Approximately 36.9% (ABS 2021 Census) of the population has Asian ancestry, and the cultural scene is brought to life with many Asian restaurants, along with numerous coffee shops and eateries of many cultures. Restaurants in Sunnybank Hills and neighbouring Sunnybank include Thai, Korean, Vietnamese, Chinese, Japanese, Indian and Italian cuisines.

== Education ==
Sunnybank Hills State School is a government primary (Prep–6) school for boys and girls at 77 Symons Road. In 2018, the school had an enrolment of 1,376 students with 94 teachers (84 full-time equivalent) and 59 non-teaching staff (38 full-time equivalent). It includes a special education program.

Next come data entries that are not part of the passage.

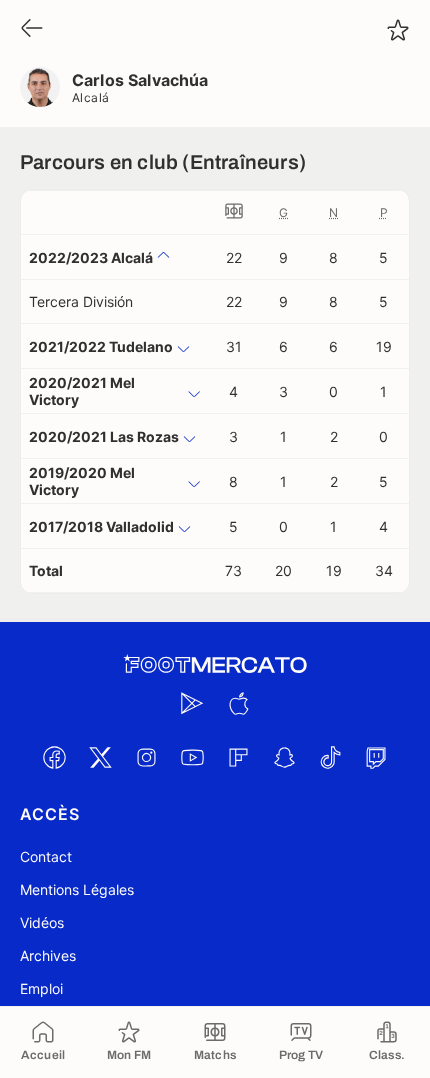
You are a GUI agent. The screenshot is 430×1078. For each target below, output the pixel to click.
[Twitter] (100, 757)
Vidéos (42, 922)
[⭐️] (398, 30)
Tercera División (81, 301)
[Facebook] (54, 757)
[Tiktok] (330, 757)
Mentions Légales (77, 889)
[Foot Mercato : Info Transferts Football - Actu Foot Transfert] (215, 665)
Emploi (41, 988)
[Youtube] (192, 757)
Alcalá (91, 97)
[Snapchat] (284, 757)
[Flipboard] (238, 757)
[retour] (32, 29)
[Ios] (238, 703)
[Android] (192, 703)
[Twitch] (376, 757)
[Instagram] (146, 757)
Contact (46, 856)
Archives (48, 955)
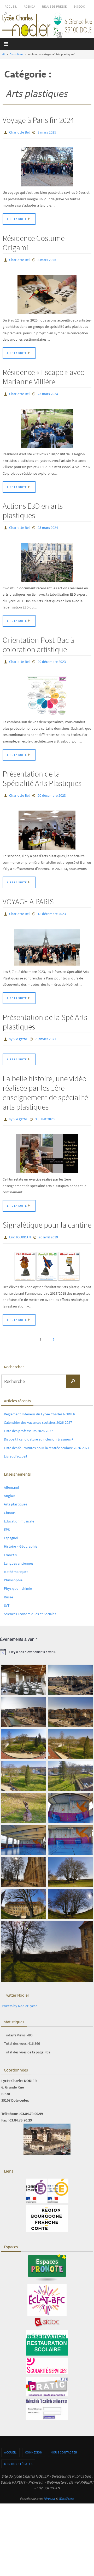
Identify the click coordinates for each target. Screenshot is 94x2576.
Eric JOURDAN (20, 1225)
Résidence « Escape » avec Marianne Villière (43, 374)
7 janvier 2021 (45, 1030)
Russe (8, 1585)
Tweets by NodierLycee (19, 1993)
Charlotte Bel (19, 132)
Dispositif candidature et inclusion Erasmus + (38, 1427)
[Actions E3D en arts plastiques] (47, 557)
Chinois (9, 1500)
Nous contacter (64, 2440)
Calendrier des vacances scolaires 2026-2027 (38, 1410)
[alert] (47, 1640)
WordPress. (66, 2486)
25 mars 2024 (48, 391)
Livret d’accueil (15, 1444)
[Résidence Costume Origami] (47, 292)
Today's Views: (15, 2023)
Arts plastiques (15, 1492)
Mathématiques (16, 1559)
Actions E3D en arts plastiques (33, 507)
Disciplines (16, 54)
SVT (7, 1593)
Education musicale (19, 1509)
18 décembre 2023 (52, 906)
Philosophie (13, 1568)
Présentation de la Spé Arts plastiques (45, 1013)
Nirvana (49, 2486)
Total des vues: (16, 2031)
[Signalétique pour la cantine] (47, 1254)
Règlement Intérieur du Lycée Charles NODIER (39, 1402)
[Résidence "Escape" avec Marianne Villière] (47, 425)
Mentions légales (18, 2452)
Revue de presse (54, 6)
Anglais (9, 1483)
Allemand (11, 1475)
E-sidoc (79, 6)
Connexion (34, 2440)
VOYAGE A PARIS (28, 894)
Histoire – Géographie (20, 1534)
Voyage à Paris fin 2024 (38, 120)
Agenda (29, 6)
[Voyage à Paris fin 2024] (47, 165)
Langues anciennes (18, 1551)
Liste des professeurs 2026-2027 (28, 1418)
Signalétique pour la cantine (47, 1214)
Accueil (11, 6)
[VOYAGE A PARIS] (47, 938)
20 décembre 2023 (52, 656)
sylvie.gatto (18, 1030)
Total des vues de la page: (24, 2040)
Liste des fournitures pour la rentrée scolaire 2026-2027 (46, 1435)
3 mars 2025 (47, 132)
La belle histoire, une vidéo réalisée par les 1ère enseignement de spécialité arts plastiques (45, 1083)
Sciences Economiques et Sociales (30, 1601)
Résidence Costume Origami (33, 241)
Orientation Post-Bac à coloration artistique (38, 640)
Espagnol (11, 1526)
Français (10, 1543)
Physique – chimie (18, 1576)
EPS (7, 1517)
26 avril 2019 (48, 1225)
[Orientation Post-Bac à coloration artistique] (47, 690)
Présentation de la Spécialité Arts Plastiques (42, 772)
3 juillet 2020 (45, 1109)
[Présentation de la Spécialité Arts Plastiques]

Autism Queensland Education & Therapy Centre is a private primary and secondary (Prep–12) school for boys and girls at 437 Hellawell Road. In 2018, the school had an enrolment of 144 students with 24 teachers (18 full-time equivalent) and 85 non-teaching staff (37 full-time equivalent).

There is no government secondary school in Sunnybank Hills. The nearest government secondary school is Sunnybank State High School in neighbouring Sunnybank to the north.

== Transport ==
Many bus stops with buses running directly to the city every couple of minutes during peak times (does not require transfer). The suburb is also serviced by the train stations, Sunnybank and Altandi, which provide services to the Brisbane CBD and Beenleigh lines.